Ancient rocks excavated from a site inhabited by early humans some 1.4 million years ago may represent attempts at achieving perfect geometry.
Limestone spheroids from the 'Ubeidiya prehistoric site in Israel were deliberately shaped, archaeologists say, and show signs of improvement the more they were worked. This suggests that the creators had a specific goal in mind when they were carving, and that goal was very round.
This discovery doesn't bring us significantly closer to figuring out what the balls were used for, but it does show that there was a reason for creating them that way.
"During their manufacture, the spheroids do not become smoother, but they become markedly more spherical. They approach an ideal sphere, a feat that likely required skillful knapping and a preconceived goal," writes a team led by archaeologist Antoine Muller of the Hebrew University of Jerusalem in Israel.
"The intentional production of sphere-like objects at 'Ubeidiya similarly shows evidence of Acheulean hominins desiring and achieving intentional geometry and symmetry in stone."
Spheroids are one of the fascinating puzzles of prehistory. They appear in sites across Africa, Asia, and the Middle East aged from around 2 million years ago, in varying degrees of sphericity. And we don't know what they were for.
Some studies suggest early humans used the spheroids as thrown projectiles. Other researchers speculate they may have been used to smash the marrow out of bones. However, their function remains ambiguous, in spite of extensive and thorough exploration of various avenues.
Rather than studying the specific function or functions the balls may have had, Muller and his colleagues decided to take a step backward. They investigated instead whether the balls were intentionally made, or an accidental by-product of manufacturing other tools.
The research focused on 150 spheroids recovered from 'Ubeidiya. Dated to roughly 1.4 million years ago, they are the earliest known appearance of the objects outside of Africa, representing an unusually large collection from one site.

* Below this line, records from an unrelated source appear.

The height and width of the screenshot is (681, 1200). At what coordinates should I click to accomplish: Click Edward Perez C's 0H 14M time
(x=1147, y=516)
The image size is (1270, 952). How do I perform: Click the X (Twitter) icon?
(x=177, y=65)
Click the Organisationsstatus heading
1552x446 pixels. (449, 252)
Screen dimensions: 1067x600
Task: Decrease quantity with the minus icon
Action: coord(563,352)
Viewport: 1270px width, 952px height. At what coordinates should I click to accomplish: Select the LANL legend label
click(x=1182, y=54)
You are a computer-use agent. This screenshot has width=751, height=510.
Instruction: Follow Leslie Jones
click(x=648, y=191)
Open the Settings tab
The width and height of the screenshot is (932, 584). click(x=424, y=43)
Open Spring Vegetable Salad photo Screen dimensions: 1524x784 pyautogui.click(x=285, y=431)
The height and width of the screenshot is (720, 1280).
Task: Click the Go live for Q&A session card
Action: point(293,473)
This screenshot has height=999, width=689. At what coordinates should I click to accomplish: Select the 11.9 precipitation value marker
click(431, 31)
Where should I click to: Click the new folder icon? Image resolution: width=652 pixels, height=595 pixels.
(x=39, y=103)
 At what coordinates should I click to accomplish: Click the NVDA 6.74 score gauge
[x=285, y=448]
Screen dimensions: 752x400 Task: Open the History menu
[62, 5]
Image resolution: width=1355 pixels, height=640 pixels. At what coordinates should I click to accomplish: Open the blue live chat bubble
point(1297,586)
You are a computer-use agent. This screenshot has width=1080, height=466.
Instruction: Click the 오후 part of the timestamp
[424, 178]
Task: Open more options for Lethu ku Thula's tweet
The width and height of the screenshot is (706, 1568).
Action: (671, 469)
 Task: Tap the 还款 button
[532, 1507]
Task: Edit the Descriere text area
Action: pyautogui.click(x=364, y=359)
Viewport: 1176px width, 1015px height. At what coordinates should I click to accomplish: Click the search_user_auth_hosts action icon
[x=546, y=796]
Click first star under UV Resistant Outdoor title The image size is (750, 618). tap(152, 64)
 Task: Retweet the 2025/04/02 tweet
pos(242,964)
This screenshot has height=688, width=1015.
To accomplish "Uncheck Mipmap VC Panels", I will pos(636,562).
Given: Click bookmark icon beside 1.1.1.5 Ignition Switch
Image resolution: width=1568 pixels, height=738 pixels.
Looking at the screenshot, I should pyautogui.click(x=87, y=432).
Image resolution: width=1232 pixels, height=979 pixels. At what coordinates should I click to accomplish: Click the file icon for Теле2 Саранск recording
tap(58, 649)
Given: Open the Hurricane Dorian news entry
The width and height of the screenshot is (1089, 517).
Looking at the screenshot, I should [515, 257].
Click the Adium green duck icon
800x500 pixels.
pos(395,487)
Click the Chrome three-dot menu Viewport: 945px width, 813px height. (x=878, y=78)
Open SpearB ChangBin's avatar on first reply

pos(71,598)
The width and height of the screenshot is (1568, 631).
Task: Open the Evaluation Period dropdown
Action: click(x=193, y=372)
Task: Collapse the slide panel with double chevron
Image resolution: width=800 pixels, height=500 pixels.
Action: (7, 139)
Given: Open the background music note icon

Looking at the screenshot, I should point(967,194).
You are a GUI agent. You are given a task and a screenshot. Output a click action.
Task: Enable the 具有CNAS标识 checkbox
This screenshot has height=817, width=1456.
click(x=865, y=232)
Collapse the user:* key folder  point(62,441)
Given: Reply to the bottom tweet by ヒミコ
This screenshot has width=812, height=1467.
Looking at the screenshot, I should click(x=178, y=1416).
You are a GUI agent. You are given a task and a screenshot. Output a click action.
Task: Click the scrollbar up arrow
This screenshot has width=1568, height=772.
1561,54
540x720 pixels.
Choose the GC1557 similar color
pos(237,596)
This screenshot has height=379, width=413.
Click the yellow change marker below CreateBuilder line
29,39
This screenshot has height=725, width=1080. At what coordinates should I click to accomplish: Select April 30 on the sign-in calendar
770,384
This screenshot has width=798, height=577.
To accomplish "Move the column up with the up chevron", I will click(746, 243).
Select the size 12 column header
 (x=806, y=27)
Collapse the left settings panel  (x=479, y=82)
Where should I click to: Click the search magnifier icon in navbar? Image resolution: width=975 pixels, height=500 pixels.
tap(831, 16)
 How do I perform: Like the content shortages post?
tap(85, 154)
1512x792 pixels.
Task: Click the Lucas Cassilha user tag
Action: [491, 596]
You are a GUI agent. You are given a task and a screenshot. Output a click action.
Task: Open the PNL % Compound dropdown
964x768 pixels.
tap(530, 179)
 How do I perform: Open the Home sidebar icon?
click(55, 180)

The team scanned in high resolution 3D, generating mesh models that they could analyze without damaging the original artifacts. They then used software to calculate the angles on the surfaces of the spheroids, where their centers of mass were, and the surface curvature of each ball. The researchers also used mathematical functions called spherical harmonics to reconstruct the shape of each spheroid, and performed an analysis of the scars on the surface of each spheroid to determine how they were created.
According to the data, the spheroids were knapped deliberately, their creators carefully removing material from precise points on the object's surface. The more surface that was chipped away, the rounder the balls grew.
The rocks did not, however, grow smoother, which the researchers attribute to intent.
"As surface curvature was uncorrelated with reduction intensity, the knappers at 'Ubeidiya did not desire a smooth, approximately round object," Muller and his colleagues write.
"Nor did they accidentally produce a smooth surface via intensive percussion. Instead, it appears that they attempted to achieve the Platonic ideal of a sphere and they approached this ideal following their spheroid reduction sequence."
Even without knowing what the spheroids were used for, the findings have important implications. They suggest a deliberate, cognitive process, and the skills to carry it out.
This, the researchers say, means the spheroids represent a complex formal technology, and the earliest known attempt at imposing symmetrical geometry on stone tools.
The research has been published in Royal Society Open Science.